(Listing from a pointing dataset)
--------

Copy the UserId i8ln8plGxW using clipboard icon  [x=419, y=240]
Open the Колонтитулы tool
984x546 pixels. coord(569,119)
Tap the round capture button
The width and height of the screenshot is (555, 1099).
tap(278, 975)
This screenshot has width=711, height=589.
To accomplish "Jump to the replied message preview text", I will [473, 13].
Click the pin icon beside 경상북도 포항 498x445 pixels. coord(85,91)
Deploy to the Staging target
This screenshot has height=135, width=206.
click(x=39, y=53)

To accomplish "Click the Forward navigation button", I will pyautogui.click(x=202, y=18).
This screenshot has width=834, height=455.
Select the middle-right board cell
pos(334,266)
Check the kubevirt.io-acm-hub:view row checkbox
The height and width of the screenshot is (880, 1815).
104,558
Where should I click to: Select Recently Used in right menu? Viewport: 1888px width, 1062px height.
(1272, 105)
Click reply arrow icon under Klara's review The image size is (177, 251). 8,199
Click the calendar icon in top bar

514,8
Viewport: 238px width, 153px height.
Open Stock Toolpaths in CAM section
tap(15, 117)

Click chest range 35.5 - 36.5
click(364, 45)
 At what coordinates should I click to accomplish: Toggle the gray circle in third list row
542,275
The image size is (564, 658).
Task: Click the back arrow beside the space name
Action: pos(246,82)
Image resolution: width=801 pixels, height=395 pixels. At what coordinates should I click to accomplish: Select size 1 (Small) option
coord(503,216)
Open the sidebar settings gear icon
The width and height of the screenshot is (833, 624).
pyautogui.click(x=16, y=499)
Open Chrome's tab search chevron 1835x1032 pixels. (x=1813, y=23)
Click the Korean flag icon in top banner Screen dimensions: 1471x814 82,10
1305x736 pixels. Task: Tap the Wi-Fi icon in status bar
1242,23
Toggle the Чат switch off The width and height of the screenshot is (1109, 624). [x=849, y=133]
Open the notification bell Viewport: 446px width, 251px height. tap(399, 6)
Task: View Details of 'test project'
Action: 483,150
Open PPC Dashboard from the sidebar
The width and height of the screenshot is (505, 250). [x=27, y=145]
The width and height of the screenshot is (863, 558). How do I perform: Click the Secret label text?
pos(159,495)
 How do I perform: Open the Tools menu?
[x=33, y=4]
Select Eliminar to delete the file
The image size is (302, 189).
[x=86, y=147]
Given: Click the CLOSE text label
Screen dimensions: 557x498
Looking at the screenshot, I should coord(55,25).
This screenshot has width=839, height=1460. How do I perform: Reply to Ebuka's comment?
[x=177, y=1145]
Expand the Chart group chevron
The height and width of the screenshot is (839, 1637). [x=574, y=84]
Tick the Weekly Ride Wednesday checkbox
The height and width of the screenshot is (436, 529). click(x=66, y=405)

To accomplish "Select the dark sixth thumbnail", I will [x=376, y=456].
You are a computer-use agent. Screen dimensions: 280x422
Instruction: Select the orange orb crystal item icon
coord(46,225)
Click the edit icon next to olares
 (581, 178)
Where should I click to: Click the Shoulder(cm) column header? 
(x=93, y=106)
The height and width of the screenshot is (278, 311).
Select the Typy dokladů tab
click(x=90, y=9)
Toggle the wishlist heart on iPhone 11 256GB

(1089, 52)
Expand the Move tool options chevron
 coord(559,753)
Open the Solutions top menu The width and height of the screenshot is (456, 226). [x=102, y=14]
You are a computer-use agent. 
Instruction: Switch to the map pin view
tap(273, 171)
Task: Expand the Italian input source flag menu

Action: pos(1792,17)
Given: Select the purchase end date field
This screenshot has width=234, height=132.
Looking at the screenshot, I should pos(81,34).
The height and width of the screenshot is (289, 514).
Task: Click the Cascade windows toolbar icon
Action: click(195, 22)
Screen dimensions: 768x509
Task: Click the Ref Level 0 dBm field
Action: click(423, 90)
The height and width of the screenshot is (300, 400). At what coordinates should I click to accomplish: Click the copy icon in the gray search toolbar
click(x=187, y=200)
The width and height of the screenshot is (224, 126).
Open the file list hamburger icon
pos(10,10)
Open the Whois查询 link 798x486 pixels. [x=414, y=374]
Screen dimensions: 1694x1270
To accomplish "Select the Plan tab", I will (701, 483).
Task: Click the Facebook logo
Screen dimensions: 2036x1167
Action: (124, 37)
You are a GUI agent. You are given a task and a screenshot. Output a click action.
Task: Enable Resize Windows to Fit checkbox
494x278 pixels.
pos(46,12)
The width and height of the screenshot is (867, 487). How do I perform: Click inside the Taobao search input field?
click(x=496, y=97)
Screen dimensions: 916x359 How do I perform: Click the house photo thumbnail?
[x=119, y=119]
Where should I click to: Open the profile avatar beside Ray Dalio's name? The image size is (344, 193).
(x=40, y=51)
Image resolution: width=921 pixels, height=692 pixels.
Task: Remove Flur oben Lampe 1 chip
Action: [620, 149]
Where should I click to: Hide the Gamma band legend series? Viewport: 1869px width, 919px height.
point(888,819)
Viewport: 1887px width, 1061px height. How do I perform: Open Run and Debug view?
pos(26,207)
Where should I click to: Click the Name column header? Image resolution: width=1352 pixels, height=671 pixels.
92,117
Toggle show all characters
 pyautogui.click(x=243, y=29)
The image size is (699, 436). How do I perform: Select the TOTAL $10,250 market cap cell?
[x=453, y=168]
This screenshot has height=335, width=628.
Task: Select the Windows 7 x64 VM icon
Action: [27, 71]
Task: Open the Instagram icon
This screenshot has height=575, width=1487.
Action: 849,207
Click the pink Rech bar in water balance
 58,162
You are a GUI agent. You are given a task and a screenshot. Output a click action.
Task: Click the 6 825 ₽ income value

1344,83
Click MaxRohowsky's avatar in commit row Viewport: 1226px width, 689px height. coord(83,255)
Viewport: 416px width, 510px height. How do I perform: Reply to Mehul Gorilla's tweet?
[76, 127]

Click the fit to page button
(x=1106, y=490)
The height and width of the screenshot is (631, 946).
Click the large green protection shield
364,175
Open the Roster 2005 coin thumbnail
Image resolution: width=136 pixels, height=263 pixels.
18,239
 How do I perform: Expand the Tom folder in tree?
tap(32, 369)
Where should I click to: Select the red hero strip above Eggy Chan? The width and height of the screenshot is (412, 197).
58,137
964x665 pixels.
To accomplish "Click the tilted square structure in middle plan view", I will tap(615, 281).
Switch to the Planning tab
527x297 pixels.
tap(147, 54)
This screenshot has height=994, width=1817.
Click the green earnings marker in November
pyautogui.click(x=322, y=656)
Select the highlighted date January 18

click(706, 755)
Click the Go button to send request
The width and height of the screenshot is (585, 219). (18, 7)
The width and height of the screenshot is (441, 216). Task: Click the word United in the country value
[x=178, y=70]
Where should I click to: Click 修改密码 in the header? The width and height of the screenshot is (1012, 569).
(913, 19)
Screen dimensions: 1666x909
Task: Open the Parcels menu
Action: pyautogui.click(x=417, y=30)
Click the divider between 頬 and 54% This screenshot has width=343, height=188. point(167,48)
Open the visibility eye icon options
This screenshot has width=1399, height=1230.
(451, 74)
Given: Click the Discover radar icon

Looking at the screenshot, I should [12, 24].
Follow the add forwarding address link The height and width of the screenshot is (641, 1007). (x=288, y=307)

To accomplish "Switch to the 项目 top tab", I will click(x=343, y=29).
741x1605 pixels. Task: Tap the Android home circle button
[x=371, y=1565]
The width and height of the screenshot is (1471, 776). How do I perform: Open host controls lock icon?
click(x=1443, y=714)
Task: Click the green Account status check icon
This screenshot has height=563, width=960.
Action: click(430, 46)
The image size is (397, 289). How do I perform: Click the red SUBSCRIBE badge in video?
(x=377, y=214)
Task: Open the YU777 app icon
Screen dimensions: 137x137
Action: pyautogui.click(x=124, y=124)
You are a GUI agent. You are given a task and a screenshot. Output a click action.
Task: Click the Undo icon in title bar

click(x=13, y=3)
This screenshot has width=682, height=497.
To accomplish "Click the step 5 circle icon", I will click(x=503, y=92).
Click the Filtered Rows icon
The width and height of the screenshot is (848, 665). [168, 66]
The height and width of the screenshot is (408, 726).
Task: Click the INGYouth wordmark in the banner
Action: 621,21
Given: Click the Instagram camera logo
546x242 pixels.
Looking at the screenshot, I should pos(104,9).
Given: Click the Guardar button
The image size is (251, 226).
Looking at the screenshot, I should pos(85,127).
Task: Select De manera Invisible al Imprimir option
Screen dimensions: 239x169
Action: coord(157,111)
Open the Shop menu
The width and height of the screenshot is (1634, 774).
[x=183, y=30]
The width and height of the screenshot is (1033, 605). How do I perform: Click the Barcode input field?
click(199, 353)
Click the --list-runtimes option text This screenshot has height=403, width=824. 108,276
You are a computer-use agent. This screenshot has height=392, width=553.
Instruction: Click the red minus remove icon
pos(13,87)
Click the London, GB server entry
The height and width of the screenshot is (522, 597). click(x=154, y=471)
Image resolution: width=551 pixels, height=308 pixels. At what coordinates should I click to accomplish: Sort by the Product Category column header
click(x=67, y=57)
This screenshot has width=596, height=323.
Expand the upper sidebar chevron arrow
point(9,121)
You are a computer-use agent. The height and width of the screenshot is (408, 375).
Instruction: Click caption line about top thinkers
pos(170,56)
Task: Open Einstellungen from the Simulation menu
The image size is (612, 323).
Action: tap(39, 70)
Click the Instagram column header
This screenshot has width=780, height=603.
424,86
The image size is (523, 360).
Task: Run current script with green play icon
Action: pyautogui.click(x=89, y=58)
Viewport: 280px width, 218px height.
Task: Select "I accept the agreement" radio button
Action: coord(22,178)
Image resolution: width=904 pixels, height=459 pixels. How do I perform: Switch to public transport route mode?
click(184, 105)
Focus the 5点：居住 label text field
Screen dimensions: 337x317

--------

DIRECTIVE: Output the lines of the listing from the line with "This screenshot has height=994, width=1817." to the line with "Click the divider", both included, as a JSON list of strings with one string per line. Omit blank lines.

TASK RESULT:
[
  "This screenshot has height=994, width=1817.",
  "Click the green earnings marker in November",
  "pyautogui.click(x=322, y=656)",
  "Select the highlighted date January 18",
  "click(706, 755)",
  "Click the Go button to send request",
  "The width and height of the screenshot is (585, 219). (18, 7)",
  "The width and height of the screenshot is (441, 216). Task: Click the word United in the country value",
  "[x=178, y=70]",
  "Where should I click to: Click 修改密码 in the header? The width and height of the screenshot is (1012, 569).",
  "(913, 19)",
  "Screen dimensions: 1666x909",
  "Task: Open the Parcels menu",
  "Action: pyautogui.click(x=417, y=30)",
  "Click the divider between 頬 and 54% This screenshot has width=343, height=188. point(167,48)"
]